Rows:

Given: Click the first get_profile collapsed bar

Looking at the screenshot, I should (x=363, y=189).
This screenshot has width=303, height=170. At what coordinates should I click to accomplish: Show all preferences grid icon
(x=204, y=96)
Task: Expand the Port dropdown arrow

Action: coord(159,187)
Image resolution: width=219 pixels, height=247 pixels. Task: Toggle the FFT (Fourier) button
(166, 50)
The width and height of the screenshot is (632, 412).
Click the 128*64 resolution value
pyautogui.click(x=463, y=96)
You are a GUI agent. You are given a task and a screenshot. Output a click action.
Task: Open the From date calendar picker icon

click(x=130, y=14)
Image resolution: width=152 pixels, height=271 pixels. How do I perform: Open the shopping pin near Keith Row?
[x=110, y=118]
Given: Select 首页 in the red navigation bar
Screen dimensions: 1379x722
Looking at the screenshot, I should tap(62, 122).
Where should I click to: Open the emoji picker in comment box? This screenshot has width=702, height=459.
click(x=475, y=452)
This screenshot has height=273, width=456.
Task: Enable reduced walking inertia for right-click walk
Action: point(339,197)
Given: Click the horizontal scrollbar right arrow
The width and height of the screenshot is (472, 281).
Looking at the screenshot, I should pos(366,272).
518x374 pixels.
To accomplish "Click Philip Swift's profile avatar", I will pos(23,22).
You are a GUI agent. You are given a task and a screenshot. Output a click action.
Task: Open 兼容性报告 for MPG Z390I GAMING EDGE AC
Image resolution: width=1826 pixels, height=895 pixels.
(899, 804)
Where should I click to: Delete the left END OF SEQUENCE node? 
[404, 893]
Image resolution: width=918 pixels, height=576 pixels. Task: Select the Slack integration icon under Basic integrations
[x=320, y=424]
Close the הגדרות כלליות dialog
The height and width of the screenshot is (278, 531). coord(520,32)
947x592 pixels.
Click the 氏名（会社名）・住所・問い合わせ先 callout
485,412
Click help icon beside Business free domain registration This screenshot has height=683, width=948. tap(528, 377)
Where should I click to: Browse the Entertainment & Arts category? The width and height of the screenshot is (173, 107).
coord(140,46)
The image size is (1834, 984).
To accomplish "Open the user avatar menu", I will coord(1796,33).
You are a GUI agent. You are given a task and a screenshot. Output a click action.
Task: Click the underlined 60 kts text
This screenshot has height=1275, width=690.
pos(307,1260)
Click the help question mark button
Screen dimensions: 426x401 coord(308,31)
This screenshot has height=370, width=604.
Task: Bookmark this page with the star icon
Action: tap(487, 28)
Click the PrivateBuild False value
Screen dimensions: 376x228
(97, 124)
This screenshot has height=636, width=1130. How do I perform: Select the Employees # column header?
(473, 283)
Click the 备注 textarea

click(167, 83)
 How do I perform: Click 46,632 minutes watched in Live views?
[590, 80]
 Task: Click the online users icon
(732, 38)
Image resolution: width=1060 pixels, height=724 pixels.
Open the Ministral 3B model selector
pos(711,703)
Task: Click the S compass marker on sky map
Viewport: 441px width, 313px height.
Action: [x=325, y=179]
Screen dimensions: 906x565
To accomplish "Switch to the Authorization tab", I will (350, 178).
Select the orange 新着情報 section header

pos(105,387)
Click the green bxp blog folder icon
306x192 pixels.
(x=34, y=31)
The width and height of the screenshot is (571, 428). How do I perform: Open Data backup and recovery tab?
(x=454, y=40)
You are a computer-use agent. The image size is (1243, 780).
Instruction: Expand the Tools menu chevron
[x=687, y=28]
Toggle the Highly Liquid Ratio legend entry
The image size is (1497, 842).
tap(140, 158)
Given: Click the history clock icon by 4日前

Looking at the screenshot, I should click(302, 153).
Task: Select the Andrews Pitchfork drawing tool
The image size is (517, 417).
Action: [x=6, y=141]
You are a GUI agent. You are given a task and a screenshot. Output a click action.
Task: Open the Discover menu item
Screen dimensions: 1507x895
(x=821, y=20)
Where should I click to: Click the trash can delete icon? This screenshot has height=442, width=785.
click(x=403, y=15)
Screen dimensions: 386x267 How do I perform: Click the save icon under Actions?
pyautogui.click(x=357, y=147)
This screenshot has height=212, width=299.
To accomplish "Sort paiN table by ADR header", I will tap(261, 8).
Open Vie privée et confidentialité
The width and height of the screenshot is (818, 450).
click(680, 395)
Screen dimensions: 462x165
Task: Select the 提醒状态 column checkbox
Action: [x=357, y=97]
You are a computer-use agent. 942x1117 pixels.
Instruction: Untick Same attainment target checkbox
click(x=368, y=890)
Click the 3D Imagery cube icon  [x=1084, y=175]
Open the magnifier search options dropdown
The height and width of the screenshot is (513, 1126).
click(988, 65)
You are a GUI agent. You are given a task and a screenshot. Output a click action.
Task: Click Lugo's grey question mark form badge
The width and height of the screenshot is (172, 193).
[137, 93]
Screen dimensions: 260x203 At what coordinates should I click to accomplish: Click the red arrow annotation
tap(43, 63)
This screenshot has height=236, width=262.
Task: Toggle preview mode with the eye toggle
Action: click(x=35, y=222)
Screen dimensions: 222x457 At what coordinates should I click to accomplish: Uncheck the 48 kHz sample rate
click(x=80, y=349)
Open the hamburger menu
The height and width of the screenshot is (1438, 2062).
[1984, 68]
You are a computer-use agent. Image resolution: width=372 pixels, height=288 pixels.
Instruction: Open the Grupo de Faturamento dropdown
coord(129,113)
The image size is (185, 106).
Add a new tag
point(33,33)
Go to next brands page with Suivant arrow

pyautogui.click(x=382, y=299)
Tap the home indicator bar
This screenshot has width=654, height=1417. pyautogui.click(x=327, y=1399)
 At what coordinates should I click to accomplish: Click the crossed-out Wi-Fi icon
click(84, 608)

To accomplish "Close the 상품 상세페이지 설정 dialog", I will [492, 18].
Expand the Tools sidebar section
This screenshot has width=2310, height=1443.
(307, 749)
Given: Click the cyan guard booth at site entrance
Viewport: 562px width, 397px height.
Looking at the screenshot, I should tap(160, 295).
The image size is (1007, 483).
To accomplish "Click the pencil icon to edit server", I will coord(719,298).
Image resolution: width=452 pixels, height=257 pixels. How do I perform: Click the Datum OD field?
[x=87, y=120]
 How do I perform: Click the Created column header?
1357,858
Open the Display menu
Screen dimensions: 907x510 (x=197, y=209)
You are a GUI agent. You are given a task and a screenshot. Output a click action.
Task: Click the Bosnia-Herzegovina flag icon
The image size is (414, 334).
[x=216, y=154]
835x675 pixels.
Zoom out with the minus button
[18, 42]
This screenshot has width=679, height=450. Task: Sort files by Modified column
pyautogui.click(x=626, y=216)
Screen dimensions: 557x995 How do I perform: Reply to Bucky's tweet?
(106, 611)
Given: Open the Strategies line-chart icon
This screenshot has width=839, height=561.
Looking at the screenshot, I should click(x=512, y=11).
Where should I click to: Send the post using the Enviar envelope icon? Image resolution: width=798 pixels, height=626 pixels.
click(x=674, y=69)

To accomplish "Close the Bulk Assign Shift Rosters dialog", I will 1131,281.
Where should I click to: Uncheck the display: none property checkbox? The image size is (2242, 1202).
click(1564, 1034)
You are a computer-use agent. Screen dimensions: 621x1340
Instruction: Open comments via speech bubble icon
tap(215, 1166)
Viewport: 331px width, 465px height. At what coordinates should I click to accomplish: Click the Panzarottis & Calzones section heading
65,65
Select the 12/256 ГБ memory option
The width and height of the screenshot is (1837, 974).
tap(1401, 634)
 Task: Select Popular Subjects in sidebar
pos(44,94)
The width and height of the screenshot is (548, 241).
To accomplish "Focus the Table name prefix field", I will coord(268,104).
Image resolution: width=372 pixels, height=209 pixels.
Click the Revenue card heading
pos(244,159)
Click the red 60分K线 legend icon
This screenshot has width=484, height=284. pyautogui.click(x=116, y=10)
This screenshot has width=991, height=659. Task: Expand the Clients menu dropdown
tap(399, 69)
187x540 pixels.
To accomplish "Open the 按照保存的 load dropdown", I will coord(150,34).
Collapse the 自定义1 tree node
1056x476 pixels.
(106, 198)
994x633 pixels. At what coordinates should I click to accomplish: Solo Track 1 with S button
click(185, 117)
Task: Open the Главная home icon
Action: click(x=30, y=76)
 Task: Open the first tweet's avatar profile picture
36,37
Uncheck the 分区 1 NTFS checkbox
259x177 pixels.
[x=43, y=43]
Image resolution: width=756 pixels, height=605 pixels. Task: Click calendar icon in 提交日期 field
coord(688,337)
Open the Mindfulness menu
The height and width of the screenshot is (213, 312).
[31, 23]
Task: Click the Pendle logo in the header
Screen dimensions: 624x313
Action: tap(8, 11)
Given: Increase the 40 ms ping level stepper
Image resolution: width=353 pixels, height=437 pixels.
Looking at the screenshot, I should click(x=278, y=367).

Given task: Pull out the lines of the items above, beginning at the first line and stopping after the line that contains "pyautogui.click(x=463, y=96)", and reproduce them word for word.

Task solution:
Given: Click the first get_profile collapsed bar

Looking at the screenshot, I should (x=363, y=189).
This screenshot has width=303, height=170. At what coordinates should I click to accomplish: Show all preferences grid icon
(x=204, y=96)
Task: Expand the Port dropdown arrow

Action: coord(159,187)
Image resolution: width=219 pixels, height=247 pixels. Task: Toggle the FFT (Fourier) button
(166, 50)
The width and height of the screenshot is (632, 412).
Click the 128*64 resolution value
pyautogui.click(x=463, y=96)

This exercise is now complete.